FLAME-inars

In this talk, I will overview the key aspects of solid-state nuclear magnetic resonance (NMR) spectroscopy of electroceramics,[1] with particular focus on NaNbO3-based antiferroelectric materials. This technique explores interactions between the probed nucleus and its close surroundings to provide insight into the structure at the atomic scale. An introduction to NMR spectroscopy tailored to the materials scientist will be presented, underlining the general aspects of the technique with respect to the local structure of perovskite oxides. Following this, three examples of the application of 23Na NMR to the study of NaNbO3-based antiferroelectrics will be discussed, highlighting the effect of grain size, electric field, and chemical substitution.

In the first example, the grain size-induced transition between the antiferroelectric P and ferroelectric Q polymorphs of NaNbO3 is analyzed with 23Na NMR. This technique enables one to quantify the relative amount of each phase and ultimately determine the critical grain size for the transition to the ferroelectric polymorph to occur.[2] This example is extended to the analysis of the field-induced transition between P and Q phases of NaNbO3 by means of ex situ 23Na NMR experiments.[3] In the last example, 23Na NMR is employed to investigate the local structure changes caused by the formation of NaNbO3-based solid solutions aimed at stabilizing the antiferroelectric polymorph. The consequences to the local structure disorder by the shared lattice occupation with different cations is analyzed. From this analysis it is concluded that a less distorted, albeit more disordered local environment for the Na1 site correlates with the stabilization of the AFE polymorph.[4]

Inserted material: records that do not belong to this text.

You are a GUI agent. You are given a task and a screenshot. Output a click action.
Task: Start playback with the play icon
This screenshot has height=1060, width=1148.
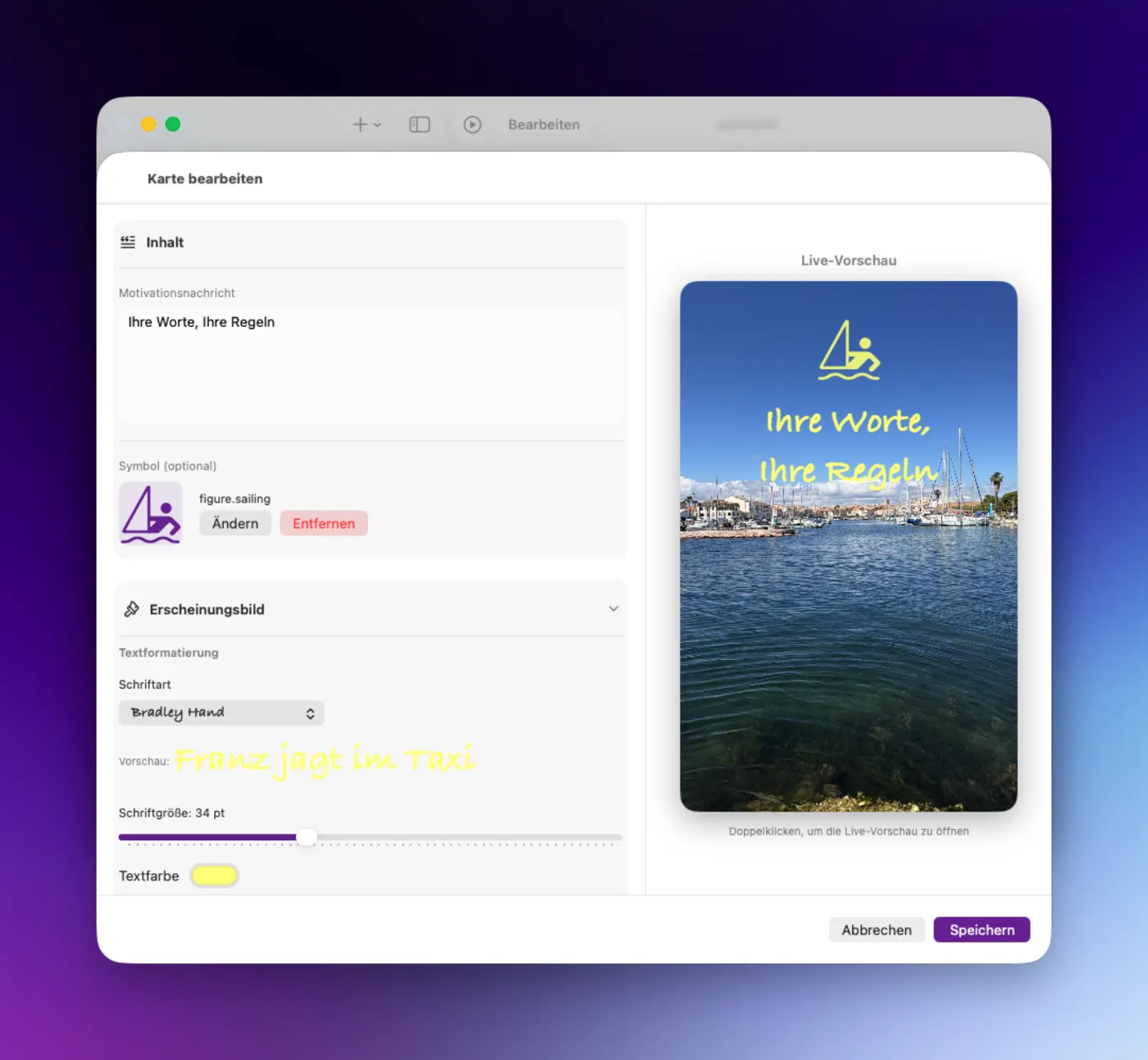[472, 125]
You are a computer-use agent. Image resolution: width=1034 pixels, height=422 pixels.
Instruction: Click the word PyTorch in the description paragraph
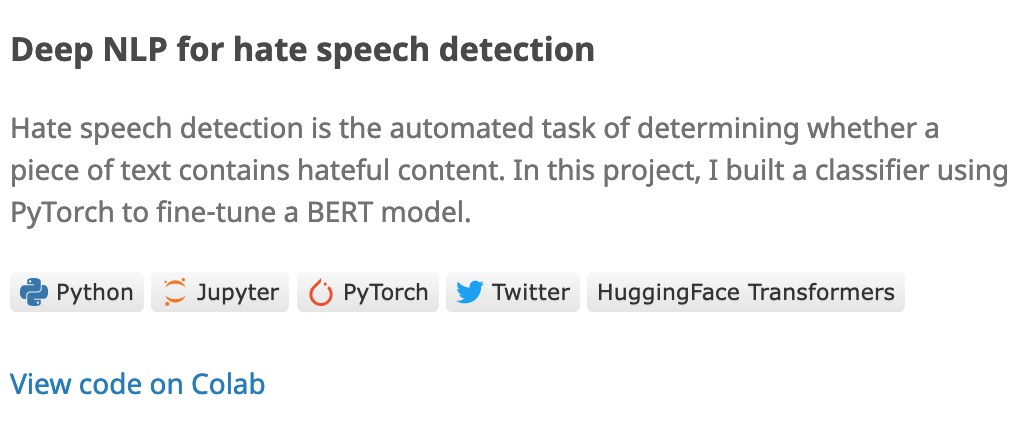click(58, 212)
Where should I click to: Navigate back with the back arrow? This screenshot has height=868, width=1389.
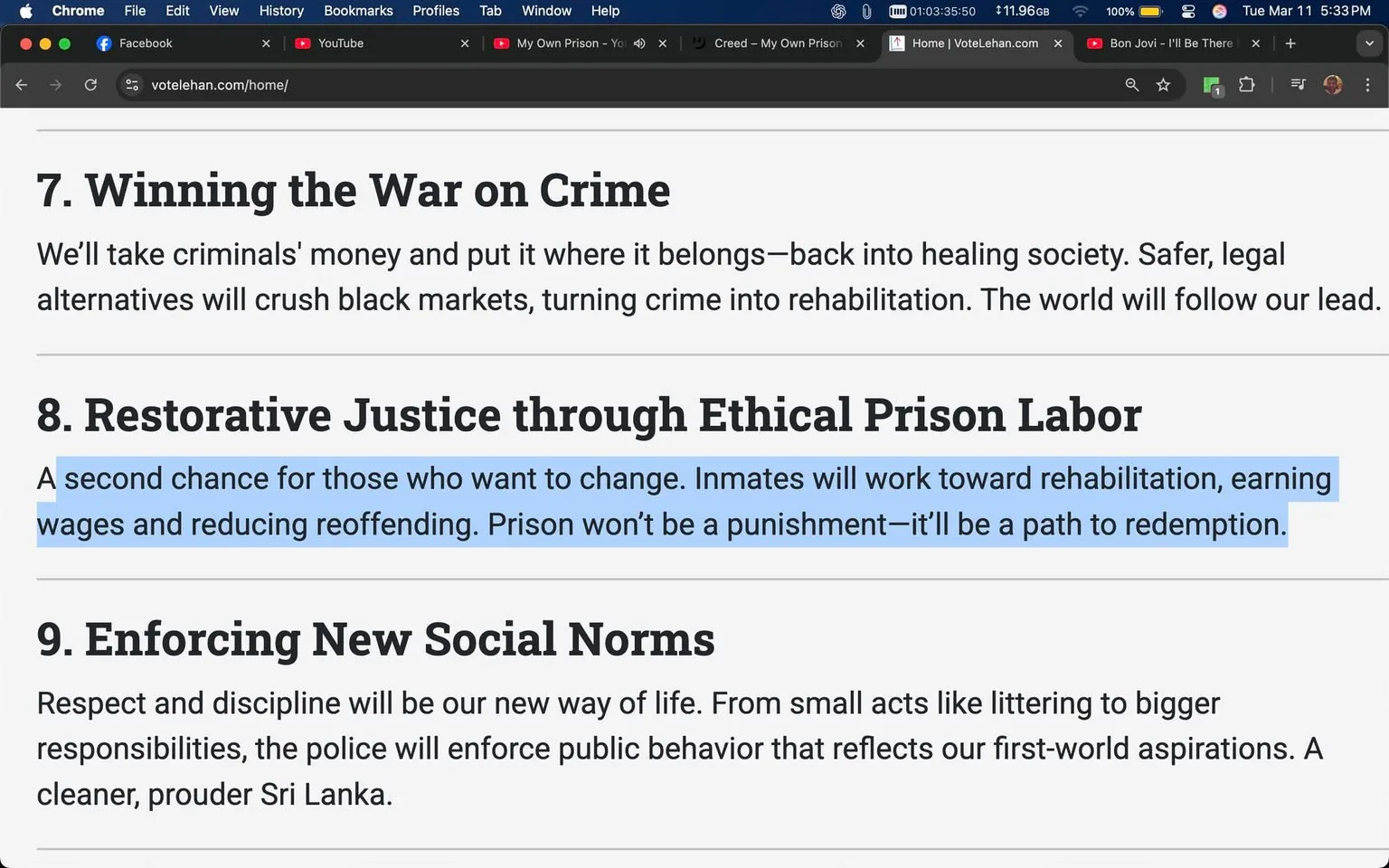coord(21,85)

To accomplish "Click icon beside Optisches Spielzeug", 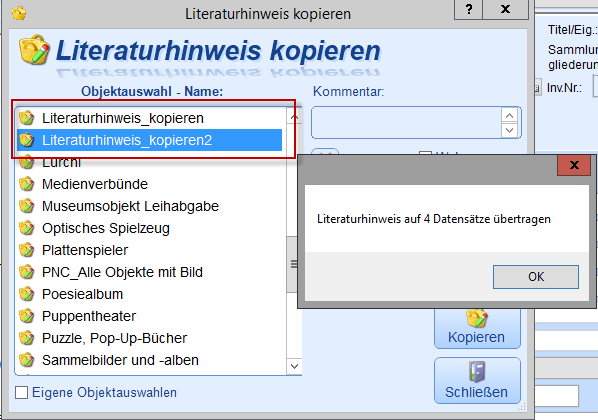I will (27, 228).
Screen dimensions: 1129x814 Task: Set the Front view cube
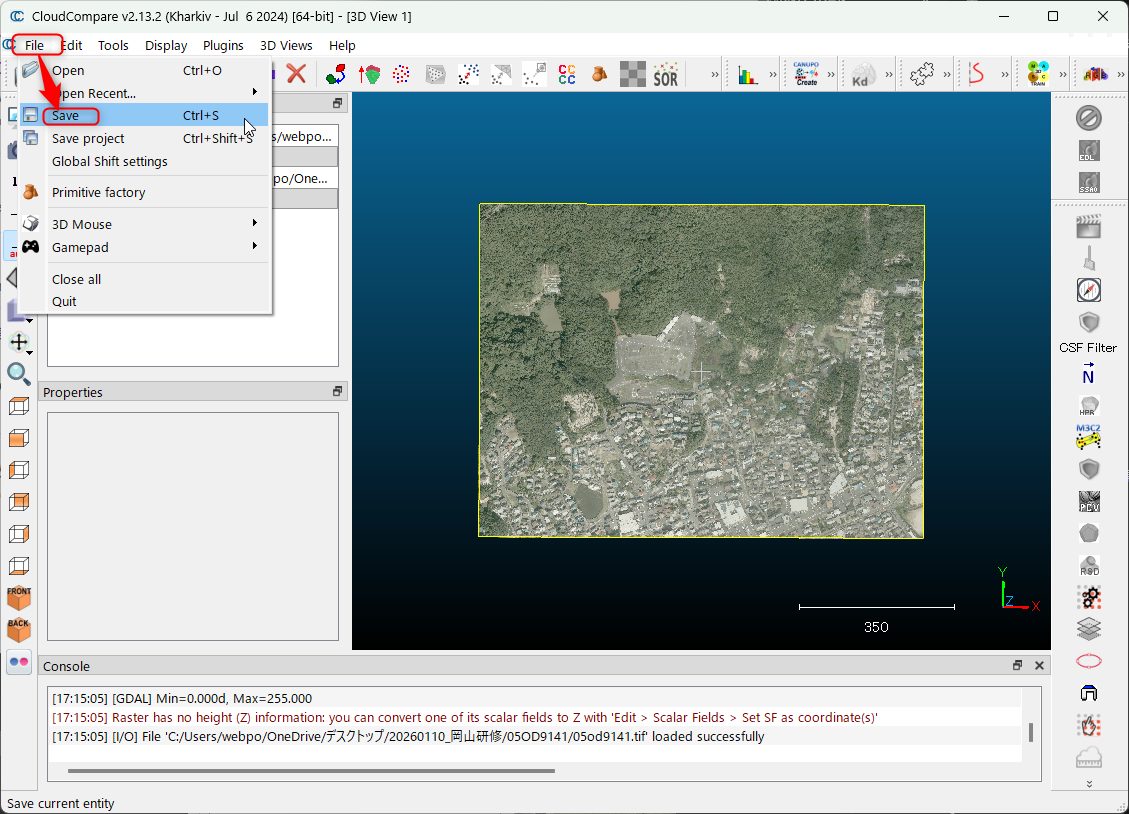[x=19, y=597]
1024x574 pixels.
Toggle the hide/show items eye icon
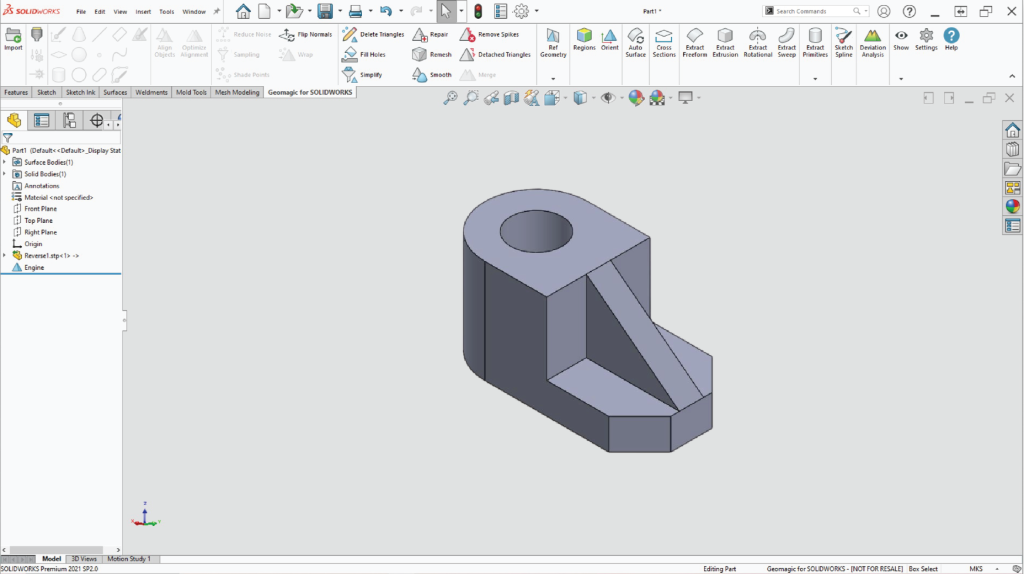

[1] NMR spectroscopy of electroceramics – Applications to lead-free perovskite oxides, Pedro B. Groszewicz, Open Ceramics, 5, 100083 (2021).

[2] Grain-size-induced ferroelectricity in NaNbO3. J Koruza et al., Acta Materialia 126, 77-85, (2017).

[3] 23Na NMR Spectroscopic Quantification of the Antiferroelectric–Ferroelectric Phase Coexistence in Sodium Niobate, S Egert et al., The Journal of Physical Chemistry C 124 (43), 23852-2385 (2020).

[4] Design of Lead-Free Antiferroelectric (1 – x)NaNbO3–xSrSnO3 Compositions Guided by First-Principles Calculations, M.H. Zhang et al., Chemistry of Materials, 33, 1, 266–274 (2021)

Pedro B. Groszewicz is an Assistant Professor at the Delft University of Technology, Netherlands. His research focuses on electroceramic materials relevant for a CO2-neutral society, ranging from oxides for ionic conduction and high-power electronics, as well as alternative batteries based on metal fluorides, with a particular interest in studying structure-property relations.

He graduated in chemistry at the Universidade Federal do Paraná, Brazil, in 2010 and received his PhD degree in 2016 from the Technical University of Darmstadt, Germany. In this period, he specialized in the application of solid-state nuclear magnetic resonance (NMR) spectroscopy to study functional materials. During a postdoctoral stay at the University of Cambridge, UK, between 2019 and 2020, he was introduced to in situ capabilities of this technique and alternative battery chemistries, after which he moved to the Netherlands and joined the TU Delft.